Nous avons donc effectué un échantillonnage de résidus sur des artéfacts lithiques du site Piedra Viva, à l’aide d’une technique simplifiée de récupération des micros fossiles paléobotaniques, utilisant seulement un bain sonique, de l’eau distillée, une centrifugeuse pour récupérer le résidu et une hotte chimique pour le sécher. En effet par l’entremise de cette technique d’extraction de base, nous avons récupéré sur la meule à main et sur un couteau de pierre taillée provenant du site Piedra Viva des microfossiles d’origine végétale. Les échantillons furent envoyés du Costa Rica au Canada pour être analysés par la paléobotaniste Dr. Ruth Dickau, afin d’y identifier des assemblages de phytholithes et de grains d’amidon provenant soit de l’utilisation directe des

outils et également des sédiments dans lesquels étaient déposés les artéfacts. Ce travail nous informera sur le ou les usages des outils, sur le cadre paléoenvironnemental associé au contexte de découverte archéologique de ceux-ci et sur l’utilisation générale de végétaux sur le site associé à des activités de subsistance.

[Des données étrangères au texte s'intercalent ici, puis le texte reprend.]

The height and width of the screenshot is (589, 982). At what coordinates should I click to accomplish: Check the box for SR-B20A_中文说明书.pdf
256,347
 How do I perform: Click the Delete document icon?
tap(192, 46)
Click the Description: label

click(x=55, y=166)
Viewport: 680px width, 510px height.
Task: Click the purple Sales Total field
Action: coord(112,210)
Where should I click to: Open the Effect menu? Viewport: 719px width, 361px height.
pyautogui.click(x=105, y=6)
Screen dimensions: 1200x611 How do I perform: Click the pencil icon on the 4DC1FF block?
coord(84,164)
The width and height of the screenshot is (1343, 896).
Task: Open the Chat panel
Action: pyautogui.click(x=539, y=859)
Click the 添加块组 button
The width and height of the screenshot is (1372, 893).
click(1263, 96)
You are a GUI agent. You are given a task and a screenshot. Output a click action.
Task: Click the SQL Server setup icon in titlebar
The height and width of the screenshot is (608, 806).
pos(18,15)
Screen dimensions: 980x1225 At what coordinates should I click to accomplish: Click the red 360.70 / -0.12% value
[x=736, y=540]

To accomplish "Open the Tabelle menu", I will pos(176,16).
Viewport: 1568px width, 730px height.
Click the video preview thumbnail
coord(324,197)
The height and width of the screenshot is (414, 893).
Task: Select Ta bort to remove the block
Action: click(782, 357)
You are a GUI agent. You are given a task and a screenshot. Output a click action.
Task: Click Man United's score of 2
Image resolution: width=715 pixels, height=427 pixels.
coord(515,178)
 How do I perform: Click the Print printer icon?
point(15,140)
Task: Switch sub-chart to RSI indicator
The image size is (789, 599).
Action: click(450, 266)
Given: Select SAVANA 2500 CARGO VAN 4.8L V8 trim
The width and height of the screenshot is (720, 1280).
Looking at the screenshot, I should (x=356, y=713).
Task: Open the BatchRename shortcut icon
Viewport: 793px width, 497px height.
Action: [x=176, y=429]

Cet exercice mettra en lumière l’utilisation spécifique de certains outils et la présence de diverses espèces végétales sur le site. Le but étant de nous éclairer sur le mode de subsistance et peut-être sur la nature de l’apport végétal à la consommation des occupants. De plus, l’analyse des échantillons nous permettra possiblement d’identifier des espèces végétales consommées et utilisées sur le site ou présentes dans l’environnement immédiat des occupants. Ces autres taxons végétaux identifiés ne sont pas associés à l’utilisation de l’outil, mais plutôt présents dans les sédiments couvrant l’objet, tous deux provenant en l’occurrence d’un contexte stratigraphique intègre et daté au C14. Cet examen nous donnera donc des indications sur les conditions paléoenvironnementales qui prévalaient sur le site et possiblement des indices sur la nature de l’impact et l’influence humaine sur celles-ci.